**TASK BRIEF**
In the listing below, find the line with "[Instagram] (51, 2506)" and the line with "gazeta.uz (58, 982)". Repeat those two lines and all lines between them exactly.

**EXTRACTED DATA**
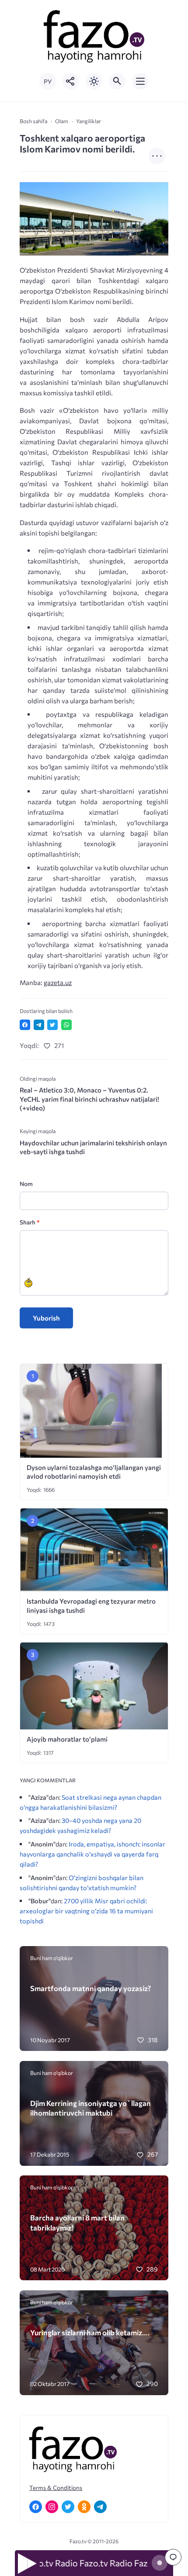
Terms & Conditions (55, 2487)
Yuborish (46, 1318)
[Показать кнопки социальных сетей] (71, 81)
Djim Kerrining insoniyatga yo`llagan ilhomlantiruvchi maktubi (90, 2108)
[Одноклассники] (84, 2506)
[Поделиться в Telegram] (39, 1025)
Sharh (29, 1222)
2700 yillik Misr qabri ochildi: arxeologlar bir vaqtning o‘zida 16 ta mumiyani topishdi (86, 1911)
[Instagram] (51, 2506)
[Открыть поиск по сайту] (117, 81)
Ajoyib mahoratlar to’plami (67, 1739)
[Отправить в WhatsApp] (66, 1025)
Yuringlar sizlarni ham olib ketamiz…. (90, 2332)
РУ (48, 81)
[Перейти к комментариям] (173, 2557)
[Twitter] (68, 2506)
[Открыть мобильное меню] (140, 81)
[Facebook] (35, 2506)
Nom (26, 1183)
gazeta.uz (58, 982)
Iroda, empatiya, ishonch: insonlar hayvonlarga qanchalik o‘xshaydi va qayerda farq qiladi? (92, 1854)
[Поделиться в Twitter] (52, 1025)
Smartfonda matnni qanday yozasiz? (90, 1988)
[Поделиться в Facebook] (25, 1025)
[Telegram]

...

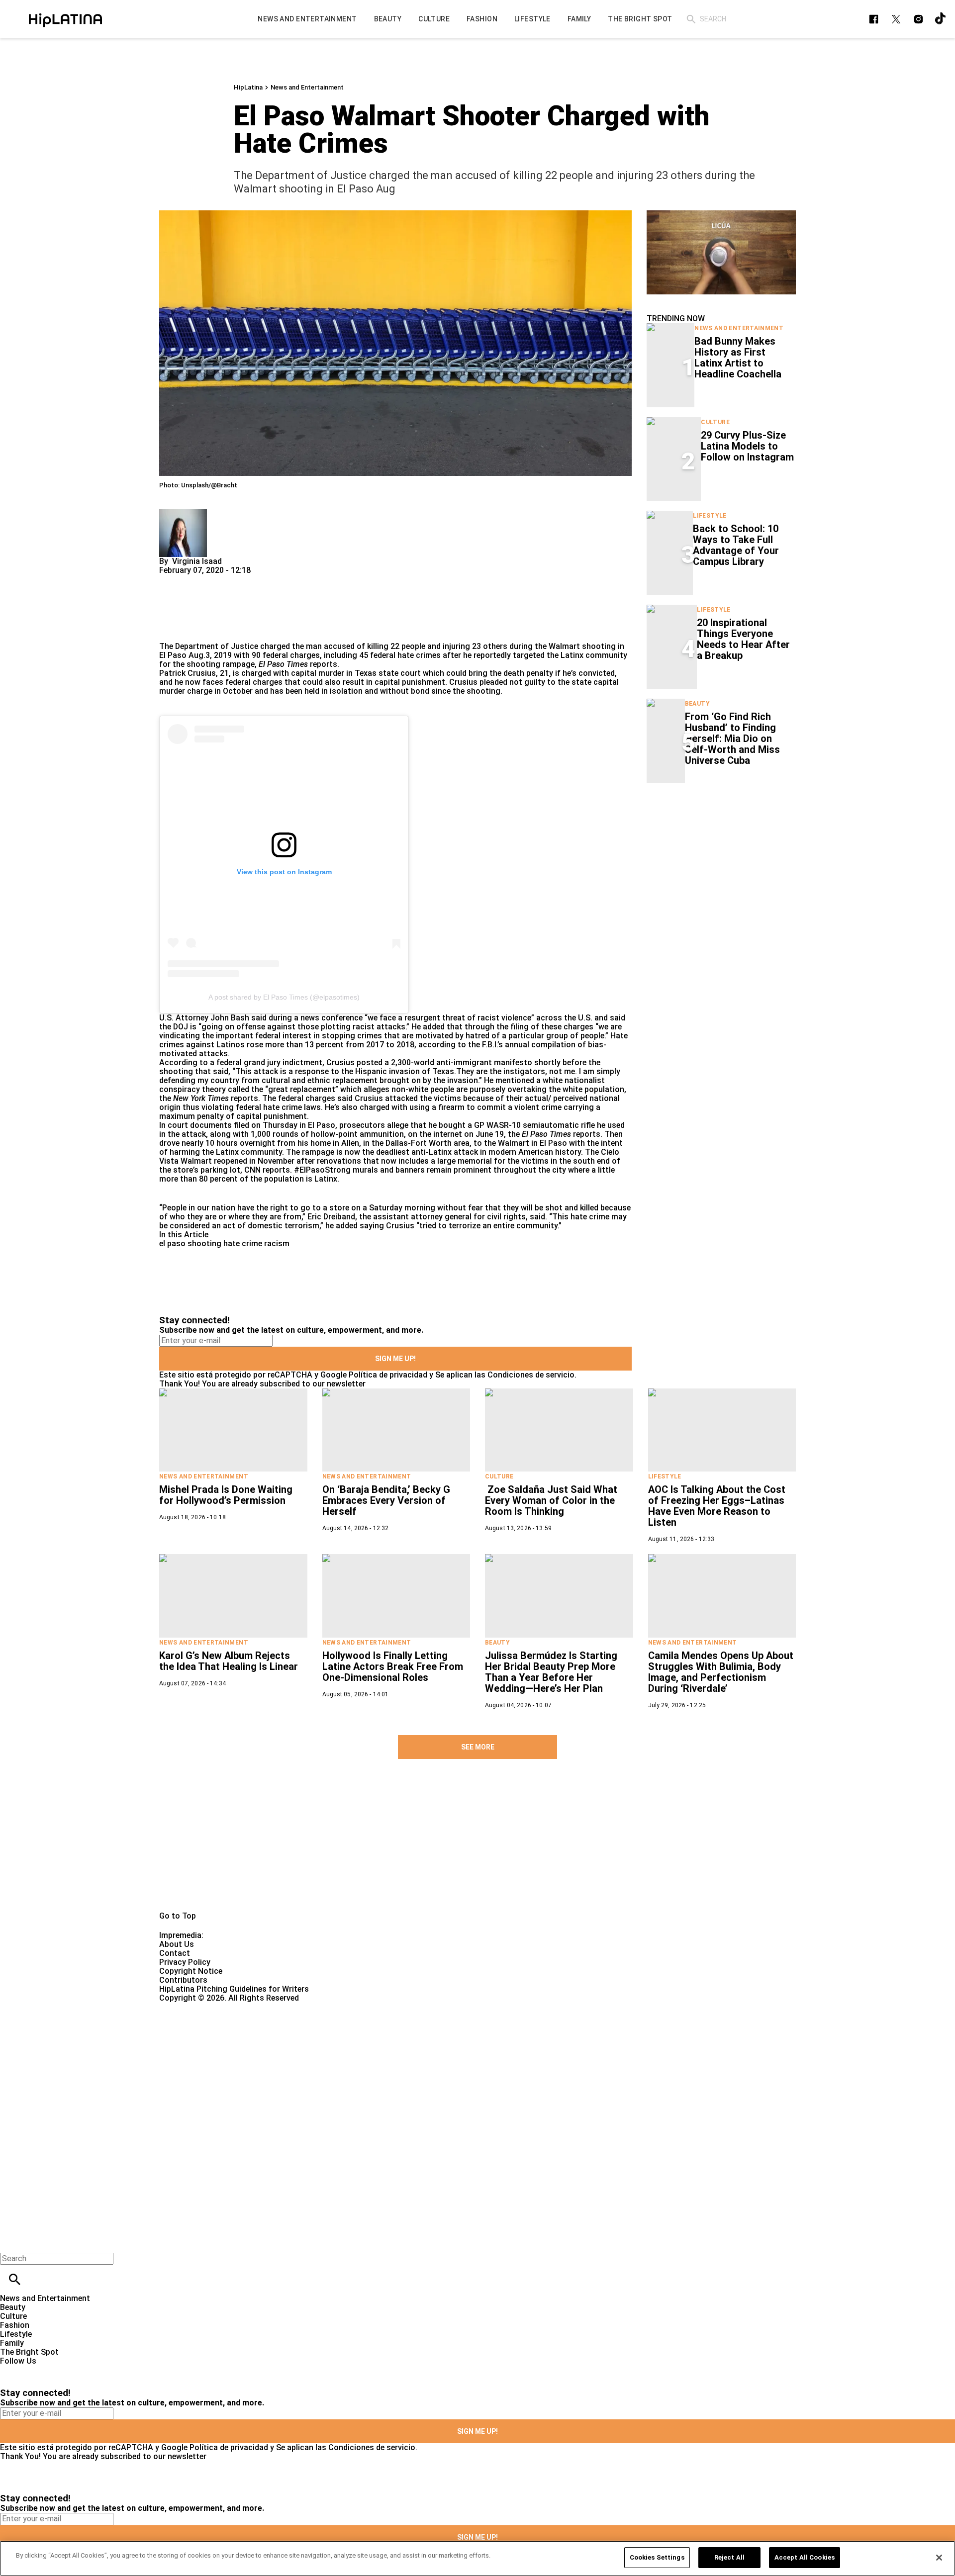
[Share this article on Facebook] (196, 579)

**COMPLETED TASK**
[Instagram] (51, 2506)
[Открыть поиск по сайту] (117, 81)
Ajoyib mahoratlar to’plami (67, 1739)
[Отправить в WhatsApp] (66, 1025)
Yuringlar sizlarni ham olib ketamiz…. (90, 2332)
РУ (48, 81)
[Перейти к комментариям] (173, 2557)
[Twitter] (68, 2506)
[Открыть мобильное меню] (140, 81)
[Facebook] (35, 2506)
Nom (26, 1183)
gazeta.uz (58, 982)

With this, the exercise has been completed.